Monday, March 16, 2015

Becoming Like God...In His Story (1 of 3)

Most of us look in the mirror each day before leaving the house. At some point, what you saw looked good enough to you to feel comfortable in leaving. But what if the mirror could reveal your insides? No not the bones and organs, but your emotions and character! What do those insides look like right now? Are they well-ordered and prepared for the world? Are they a little messy, but not too bad? Or are they so badly beaten and bruised that you don't know if you will ever recover? Perhaps it’s fortunate that we don't have a mirror that shows our insides. And it's certainly a blessing that others can't see them all the time. But God does. And here is a fundamental truth – He knows just how beaten and bruised they might be, or how messy things look, or if everything is nice and orderly, and regardless of what state they are in, He wants you to get through this time with them looking better than they do right now. But often for that healing or growth to take place, we have to take the time to reflect ourselves so that we can partner with God in getting things straight.
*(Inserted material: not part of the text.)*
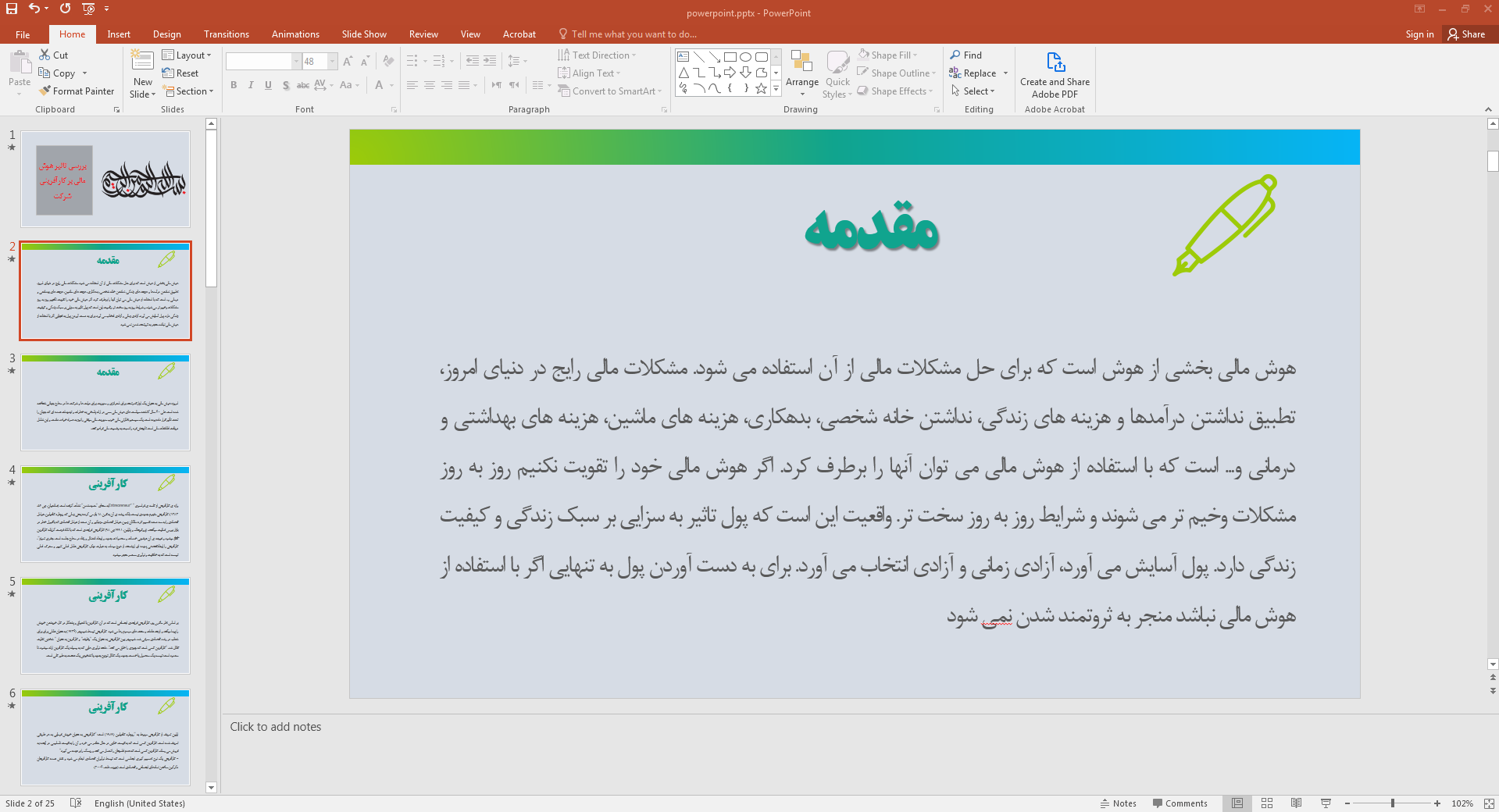The height and width of the screenshot is (812, 1499).
Task: Expand the Layout dropdown
Action: (x=187, y=55)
This week's discipline is the Discipline of Journaling. It must first be noted that the idea of journaling is never given in Scripture as a command or expectation of God like we have seen of so many other disciplines, such as praying, worship, fasting, etc. But we have entire books of the Bible that are essentially a collection of journal entries (the Psalms) and at least one long one, if not a collection (Lamentations). In addition, Proverbs, and many of the historical narratives in Scripture (Numbers, Deuteronomy, the book of Revelation, and others could very well be journal entries.
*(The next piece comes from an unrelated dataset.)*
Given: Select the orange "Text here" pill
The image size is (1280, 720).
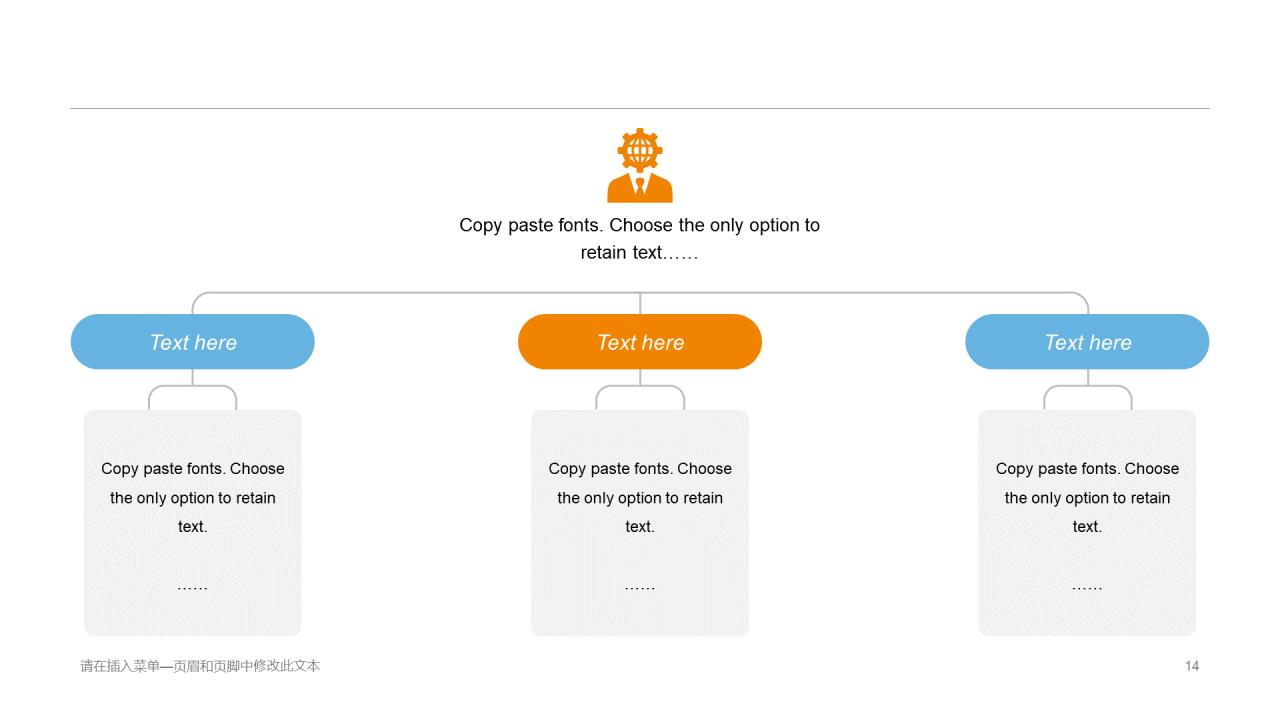Looking at the screenshot, I should [x=640, y=342].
Apart from the Bible, consider some of the biographies you might have read. How do we know such things about people if they had not recorded their thoughts, etc.? You may say, well, sure, but nobody cares about me. I haven't done anything worthy? My first question is in whose eyes? Your eyes, the eyes of others, or God's eyes? My second question is, what would you like your family to know about you? That can be a part of journaling! As we will see in the next two post this week, journaling can help us to better understand God and ourselves as we go through life.

First, let's define journaling. Donald Whitney defines journaling (which is synonymous with a diary) as "a place (tangible or digital) in which a person records information important to him or her personally for preservation or consideration. As a Christian it is a place to document the works and ways of God in your life."

Again, journaling does not have a Scriptural mandate. Many great Christians have journaled. Many haven't. A few biblical characters who obviously did were David, Jeremiah, Solomon, John, and others. Yes, their words were inspired by God. However, the written record is the prayers, meditations, questions, insights, praise, etc., of many different men. Although many others could be listed here, the journals of some Christians (e.g. Augustine and John Edwards) have been compiled into well-known works.

Take a moment to read Psalm 88.1-7. We all have days when we feel like this – do you remember one from a few years ago? How did God get you through it? That is what journaling can do! It can remind you of your past JOURNEY, and encourage your future steps.

In John 21.24-25, the author postulates how many books could have been written about Jesus – at that time. At the time that was written, some might consider that statement a bit absurd. But consider how many have been written since. A few years ago, the number was 6000 new Christian books each year. Now, I wouldn't suggest that all the books are good, or even "Christian" (it would depend on how the researcher defined "Christian"), but certainly thousands are written and with what people post to Facebook, Twitter, blogs, etc. on a daily basis, it is mind-numbing to consider how much is written about some aspect of God – just from a positive perspective each day. Indeed, John 21 was right.

But what about journaling? In the next post, I will list 8 values (as originally shared by Whitney) with some small comment on each. I will say just a small something about each in hopes that you might be encouraged to begin, or resume, journaling yourself.

* This series of posts has been adapted from Donald Whitney's book, Spiritual Disciplines for the Christian Life.